Nutter estimated about 12,000 volunteers were participating in the Philly Spring Cleanup, which aimed to spruce up some 5,000 blocks and collect 1 million pounds of trash (see related story).
Participants were invited to a barbecue afterward at Lincoln Financial Field, the city's professional football stadium.
The usually dapper mayor sported a T-shirt, jeans and sneakers for his chores in Wynnefield, which included raking leaves and tossing numerous trash bags into a garbage truck.
Nutter had said during his mayoral campaign that he was annoyed by how dirty the city was, calling it a "filthy mess." But he said Saturday that residents seemed eager to do something about it.

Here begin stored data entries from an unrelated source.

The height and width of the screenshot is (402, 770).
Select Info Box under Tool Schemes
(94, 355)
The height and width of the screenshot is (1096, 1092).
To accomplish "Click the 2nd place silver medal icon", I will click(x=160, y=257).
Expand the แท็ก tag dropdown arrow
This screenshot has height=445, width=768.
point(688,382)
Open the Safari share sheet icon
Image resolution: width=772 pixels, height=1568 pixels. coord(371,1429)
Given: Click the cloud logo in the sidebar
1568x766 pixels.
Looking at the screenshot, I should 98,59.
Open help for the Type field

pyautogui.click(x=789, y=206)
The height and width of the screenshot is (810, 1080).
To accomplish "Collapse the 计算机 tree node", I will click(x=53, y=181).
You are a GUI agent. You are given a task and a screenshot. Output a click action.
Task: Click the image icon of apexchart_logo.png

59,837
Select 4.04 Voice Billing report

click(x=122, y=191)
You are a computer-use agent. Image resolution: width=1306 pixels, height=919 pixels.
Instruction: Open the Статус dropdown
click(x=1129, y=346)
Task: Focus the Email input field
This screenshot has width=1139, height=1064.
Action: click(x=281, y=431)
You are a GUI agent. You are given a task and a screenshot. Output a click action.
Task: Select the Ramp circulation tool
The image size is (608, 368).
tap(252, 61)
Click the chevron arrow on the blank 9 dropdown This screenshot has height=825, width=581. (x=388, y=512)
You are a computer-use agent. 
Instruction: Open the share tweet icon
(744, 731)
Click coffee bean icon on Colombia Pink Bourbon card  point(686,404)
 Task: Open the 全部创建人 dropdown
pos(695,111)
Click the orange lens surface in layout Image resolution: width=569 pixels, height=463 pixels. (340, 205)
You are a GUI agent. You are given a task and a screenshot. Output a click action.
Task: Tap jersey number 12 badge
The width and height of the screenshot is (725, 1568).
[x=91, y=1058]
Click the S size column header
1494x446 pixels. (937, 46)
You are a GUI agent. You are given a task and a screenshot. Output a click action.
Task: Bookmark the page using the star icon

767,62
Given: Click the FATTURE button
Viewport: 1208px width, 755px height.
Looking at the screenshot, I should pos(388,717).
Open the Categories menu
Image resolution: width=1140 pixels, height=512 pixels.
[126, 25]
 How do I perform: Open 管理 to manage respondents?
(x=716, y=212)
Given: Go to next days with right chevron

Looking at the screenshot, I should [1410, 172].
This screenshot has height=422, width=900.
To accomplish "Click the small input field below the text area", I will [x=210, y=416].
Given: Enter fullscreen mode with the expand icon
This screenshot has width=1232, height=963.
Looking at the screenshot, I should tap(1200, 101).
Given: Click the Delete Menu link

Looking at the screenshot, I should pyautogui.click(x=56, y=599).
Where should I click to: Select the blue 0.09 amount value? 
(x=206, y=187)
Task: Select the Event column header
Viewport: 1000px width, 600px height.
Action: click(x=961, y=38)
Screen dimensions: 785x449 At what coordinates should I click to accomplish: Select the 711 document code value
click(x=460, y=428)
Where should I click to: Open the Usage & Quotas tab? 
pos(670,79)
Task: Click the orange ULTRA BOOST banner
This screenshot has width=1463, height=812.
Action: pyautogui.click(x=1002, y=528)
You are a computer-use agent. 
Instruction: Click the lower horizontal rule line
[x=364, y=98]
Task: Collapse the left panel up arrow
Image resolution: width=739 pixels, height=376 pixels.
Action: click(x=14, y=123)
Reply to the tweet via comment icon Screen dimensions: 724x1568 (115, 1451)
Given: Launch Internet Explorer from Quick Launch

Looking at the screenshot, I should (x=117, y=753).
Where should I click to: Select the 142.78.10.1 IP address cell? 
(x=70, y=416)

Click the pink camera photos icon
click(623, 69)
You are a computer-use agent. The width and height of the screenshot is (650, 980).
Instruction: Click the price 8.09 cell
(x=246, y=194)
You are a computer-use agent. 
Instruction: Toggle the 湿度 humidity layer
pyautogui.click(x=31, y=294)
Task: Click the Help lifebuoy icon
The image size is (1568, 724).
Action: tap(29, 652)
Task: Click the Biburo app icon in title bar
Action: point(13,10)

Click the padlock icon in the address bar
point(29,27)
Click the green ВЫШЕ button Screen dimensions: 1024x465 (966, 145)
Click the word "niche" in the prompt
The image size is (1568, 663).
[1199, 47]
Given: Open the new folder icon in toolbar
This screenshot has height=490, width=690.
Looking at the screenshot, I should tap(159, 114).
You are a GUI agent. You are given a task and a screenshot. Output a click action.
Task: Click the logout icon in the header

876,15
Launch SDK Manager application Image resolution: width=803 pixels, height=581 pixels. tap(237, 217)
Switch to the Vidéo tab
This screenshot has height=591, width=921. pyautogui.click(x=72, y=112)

"People have been wanting to do these kinds of things -- I sensed it," Nutter said. "I felt it, I heard it, I saw it."
Peter Rescorl, president of the Wynnefield Residents Association, said about three dozen volunteers tidied up a World War I memorial park in the neighborhood before Nutter's arrival. They also cleaned one of the area's main streets and a community courtyard behind the library.
Rescorl expects this to be the first of an ongoing cleanup effort by Nutter.
"We have every confidence that he will maintain this and keep it going," Rescorl said.
Earlier in the day, Nutter helped landscape the southwest part of the city, where about 80 trees were planted along streets and in playgrounds.
Last year, before Nutter took office, New Orleans Mayor Ray Nagin disparaged Philadelphia for being dirty. Nagin had come to the city to learn about its efforts to demolish blighted buildings and replace them with new developments.
"You ought to go to Philly and you will appreciate how clean New Orleans is," Nagin told a hometown crowd after the visit. "We still have some work to do but we definitely beat them by a long shot."
Nagin later apologized. When asked what Nagin would say about Philadelphia today, Nutter smiled and said the New Orleans mayor would call it "a wonderfully clean place."